In the present study, an aqueous extract comprising Danshen and Gegen in the ratio of 7:3 (DG) was investigated for its anti-hypertension in vivo and vasodilative activities ex vivo. The anti-hypertensive effect of DG was investigated in spontaneously hypertensive rat (SHR) by measuring systolic blood pressure (SBP) using tail-cuff method. DG was found to ameliorate the SBP in a dose-dependent manner. The vasodilative mechanism of DG was studied by using isolated blood vessels and organ bath or myograph. The endothelium, potassium channel and calcium channel dependency was found in different type of vessels.
In the present study, we aimed at investigating the anti-oxidative effects of DG post-treatment on ischemic-reperfusion (I/R) injuries and its underlying mechanisms. Also, the anti-inflammatory activity of DG and underlying mechanisms involved with regards to its molecular basis of action were studied. Our results showed that DG significantly improved rat heart function after I/R challenge and suppressed the release of enzymes by damaged heart muscles in a dose-dependent manner. DG also significantly inhibited the death of cardiomyocytes, H9c2 cells, with a hypoxia-reperfusion (H/R) challenge. Moreover, the results suggested the inhibitory effects of DG on the production of inflammatory mediators through the inhibition of the NFB pathway.
DG have significantly reduced the carotid intimal-media thickening (IMT) in patients in our previous clinical study. The same result (reduction of IMT in carotid artery) was demonstrated in a balloon-injury rat model. The mechanisms on IMT reduction was then investigated by its key anti-atherosclerotic processes on both vascular smooth muscle cell (vSMC) and endothelial cells. The results showed that DG could inhibit the proliferation and migration of vSMCs and inhibit the adhesion by suppressing the expression of cell adhesion molecules and inflammatory mediators in endothelium.
The collaborative studies with Prof. Qinshi Zhao and Prof. Handong Sun of Kunming Institute of Botany on the biological activities of Erigerontis Herba have been started since 2009. In this study, the vasodilator effects of Erigerontis Herba water extract and Erigerontis Herba polyphenol were investigated using rat isolated aorta rings. The involvement of endothelium in the vasorelaxation was studied by comparing response of endothelium-intact and endothelium-denuded aorta rings which precontracted with U46619. These findings suggested that the vasodilatory activities of EH were endothelium-independent, mediated by decreasing the influx of Ca2+ by calcium channel inhibition and increasing the influx of K+ by opening of a KATP channel.

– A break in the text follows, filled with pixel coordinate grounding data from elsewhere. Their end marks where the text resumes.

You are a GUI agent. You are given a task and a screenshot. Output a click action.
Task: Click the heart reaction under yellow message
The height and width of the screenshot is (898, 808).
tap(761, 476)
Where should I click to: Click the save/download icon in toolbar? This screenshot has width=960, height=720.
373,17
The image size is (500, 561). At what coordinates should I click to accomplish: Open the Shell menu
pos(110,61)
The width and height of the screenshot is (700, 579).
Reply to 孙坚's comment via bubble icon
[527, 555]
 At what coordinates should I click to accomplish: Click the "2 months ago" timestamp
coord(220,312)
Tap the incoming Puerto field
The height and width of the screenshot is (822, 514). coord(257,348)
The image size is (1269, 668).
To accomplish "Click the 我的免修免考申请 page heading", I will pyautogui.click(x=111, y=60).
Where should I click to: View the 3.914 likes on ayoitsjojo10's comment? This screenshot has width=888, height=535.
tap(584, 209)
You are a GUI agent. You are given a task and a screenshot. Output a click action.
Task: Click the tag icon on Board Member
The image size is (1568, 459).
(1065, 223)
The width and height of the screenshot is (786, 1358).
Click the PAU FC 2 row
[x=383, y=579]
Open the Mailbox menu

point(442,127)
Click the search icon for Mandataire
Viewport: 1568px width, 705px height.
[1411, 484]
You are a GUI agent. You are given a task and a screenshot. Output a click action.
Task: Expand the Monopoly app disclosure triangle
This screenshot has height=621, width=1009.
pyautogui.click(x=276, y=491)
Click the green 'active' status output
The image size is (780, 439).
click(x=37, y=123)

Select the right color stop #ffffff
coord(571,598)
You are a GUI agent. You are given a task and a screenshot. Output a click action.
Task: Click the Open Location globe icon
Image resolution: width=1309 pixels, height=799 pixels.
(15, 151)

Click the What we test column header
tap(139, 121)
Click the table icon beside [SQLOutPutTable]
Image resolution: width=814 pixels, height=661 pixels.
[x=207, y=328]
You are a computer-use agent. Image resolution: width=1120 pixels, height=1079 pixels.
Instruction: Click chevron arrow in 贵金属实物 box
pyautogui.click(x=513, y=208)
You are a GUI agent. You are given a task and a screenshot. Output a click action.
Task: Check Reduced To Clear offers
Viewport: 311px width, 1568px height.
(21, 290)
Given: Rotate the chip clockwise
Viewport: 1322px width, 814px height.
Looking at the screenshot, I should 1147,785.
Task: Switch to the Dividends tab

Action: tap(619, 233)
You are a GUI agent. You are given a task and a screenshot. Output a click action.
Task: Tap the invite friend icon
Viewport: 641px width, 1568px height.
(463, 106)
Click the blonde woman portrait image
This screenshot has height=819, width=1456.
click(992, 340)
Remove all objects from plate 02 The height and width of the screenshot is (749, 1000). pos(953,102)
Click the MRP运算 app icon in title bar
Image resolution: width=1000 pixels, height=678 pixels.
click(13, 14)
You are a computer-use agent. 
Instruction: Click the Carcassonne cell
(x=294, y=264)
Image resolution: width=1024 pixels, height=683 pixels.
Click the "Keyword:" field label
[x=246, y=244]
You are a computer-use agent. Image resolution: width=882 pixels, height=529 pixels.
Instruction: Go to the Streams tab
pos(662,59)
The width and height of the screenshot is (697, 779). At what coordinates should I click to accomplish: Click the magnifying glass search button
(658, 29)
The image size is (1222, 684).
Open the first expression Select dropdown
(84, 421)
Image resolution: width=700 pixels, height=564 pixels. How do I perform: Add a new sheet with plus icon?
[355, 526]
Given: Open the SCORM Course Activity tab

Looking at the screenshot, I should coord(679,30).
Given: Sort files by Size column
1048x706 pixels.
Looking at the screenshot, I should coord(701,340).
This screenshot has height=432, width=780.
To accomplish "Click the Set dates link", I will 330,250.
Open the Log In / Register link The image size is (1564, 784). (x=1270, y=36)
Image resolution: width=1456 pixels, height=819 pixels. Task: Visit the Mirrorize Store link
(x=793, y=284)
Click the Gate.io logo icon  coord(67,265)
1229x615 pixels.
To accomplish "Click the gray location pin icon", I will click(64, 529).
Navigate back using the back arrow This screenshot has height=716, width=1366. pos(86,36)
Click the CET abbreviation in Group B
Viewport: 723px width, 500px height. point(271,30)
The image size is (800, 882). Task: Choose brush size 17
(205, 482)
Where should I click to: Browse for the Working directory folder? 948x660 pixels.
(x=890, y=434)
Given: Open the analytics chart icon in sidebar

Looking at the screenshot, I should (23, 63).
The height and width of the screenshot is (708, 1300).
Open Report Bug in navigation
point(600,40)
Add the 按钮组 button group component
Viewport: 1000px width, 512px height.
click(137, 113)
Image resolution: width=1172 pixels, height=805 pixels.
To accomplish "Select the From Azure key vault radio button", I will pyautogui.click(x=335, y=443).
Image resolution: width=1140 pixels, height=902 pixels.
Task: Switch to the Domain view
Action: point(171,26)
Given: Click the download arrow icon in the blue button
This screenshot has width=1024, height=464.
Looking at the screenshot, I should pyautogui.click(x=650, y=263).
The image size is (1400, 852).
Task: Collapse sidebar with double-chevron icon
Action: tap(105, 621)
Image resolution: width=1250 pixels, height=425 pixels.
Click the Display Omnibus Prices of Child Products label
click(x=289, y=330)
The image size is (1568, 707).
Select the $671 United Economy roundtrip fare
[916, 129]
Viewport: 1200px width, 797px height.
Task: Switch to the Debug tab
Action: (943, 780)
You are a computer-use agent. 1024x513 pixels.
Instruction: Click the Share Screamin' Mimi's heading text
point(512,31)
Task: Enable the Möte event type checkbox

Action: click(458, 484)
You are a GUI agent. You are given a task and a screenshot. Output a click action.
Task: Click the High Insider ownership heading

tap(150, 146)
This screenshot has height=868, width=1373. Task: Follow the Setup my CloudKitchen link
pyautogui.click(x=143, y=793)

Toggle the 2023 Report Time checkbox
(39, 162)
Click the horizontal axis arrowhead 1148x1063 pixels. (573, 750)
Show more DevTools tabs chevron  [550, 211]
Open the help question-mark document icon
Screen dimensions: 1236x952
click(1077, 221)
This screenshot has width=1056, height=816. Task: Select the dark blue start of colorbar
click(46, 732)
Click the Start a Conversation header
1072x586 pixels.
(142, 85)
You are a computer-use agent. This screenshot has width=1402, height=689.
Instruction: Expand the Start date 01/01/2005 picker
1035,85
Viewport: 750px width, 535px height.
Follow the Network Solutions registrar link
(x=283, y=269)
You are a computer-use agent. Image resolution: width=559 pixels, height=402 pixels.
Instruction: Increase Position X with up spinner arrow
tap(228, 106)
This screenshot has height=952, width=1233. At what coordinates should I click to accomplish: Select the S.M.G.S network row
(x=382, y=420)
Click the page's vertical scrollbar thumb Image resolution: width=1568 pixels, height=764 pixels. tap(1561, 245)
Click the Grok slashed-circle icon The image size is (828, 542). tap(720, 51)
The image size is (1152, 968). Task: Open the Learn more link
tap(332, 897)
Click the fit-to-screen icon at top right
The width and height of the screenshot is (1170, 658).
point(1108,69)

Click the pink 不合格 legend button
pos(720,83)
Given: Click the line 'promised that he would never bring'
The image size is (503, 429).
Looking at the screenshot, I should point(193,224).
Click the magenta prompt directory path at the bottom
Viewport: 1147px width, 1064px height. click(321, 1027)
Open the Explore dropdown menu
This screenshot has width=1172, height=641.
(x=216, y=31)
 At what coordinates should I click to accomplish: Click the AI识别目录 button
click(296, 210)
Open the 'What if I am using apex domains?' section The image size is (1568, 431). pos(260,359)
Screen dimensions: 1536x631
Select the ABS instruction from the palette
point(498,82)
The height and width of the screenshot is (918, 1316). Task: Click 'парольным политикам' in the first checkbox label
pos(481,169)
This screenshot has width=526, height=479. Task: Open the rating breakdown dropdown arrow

The pre-clinical part of the project aims at evaluating the vasodilatory and angiogenic response in ischemia soft tissue to DG using an animal chronic limb ischemia model. In summary, our results demonstrated positive dose-dependent vasodilatory response to DG via an endothelium-independent mechanism that involved inwardly rectifying K+ channels and Ca2+ channels. We also demonstrated significant improvement in blood perfusion and micro-vessel density in the ischemic limb and positive effects in functional limb recovery. The clinical trial study was designed as a prospective-randomized, double-blind, placebo-controlled trial (RCT). Carotid artery intima-media thickness (IMT), maximal walking distances (MWD) and pain-free walking distances (PFWD) were evaluated after 24 weeks’ treatment. In summary, DG can improve the patient’s vascular function, increase MWD and improve the daily walking ability of patients.